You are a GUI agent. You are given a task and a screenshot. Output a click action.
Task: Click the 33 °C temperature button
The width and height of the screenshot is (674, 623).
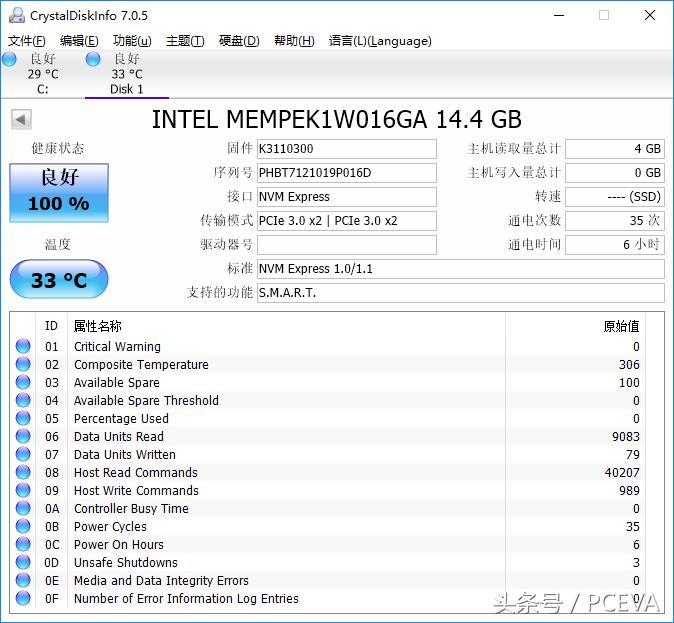[x=59, y=280]

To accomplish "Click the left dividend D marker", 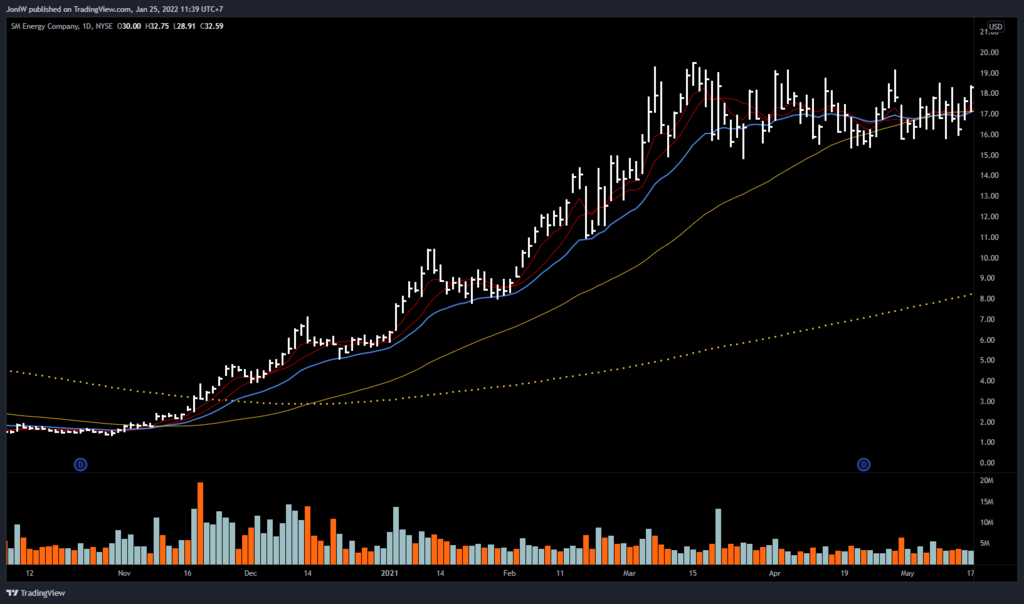I will 80,464.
========================
WHAT IS REQUIRED: List every line of the records above that contains the word "screenshot", matching its case exactly.

EXERCISE RESULT:
You are a GUI agent. You are given a task and a screenshot. Output a click action.
The width and height of the screenshot is (674, 623).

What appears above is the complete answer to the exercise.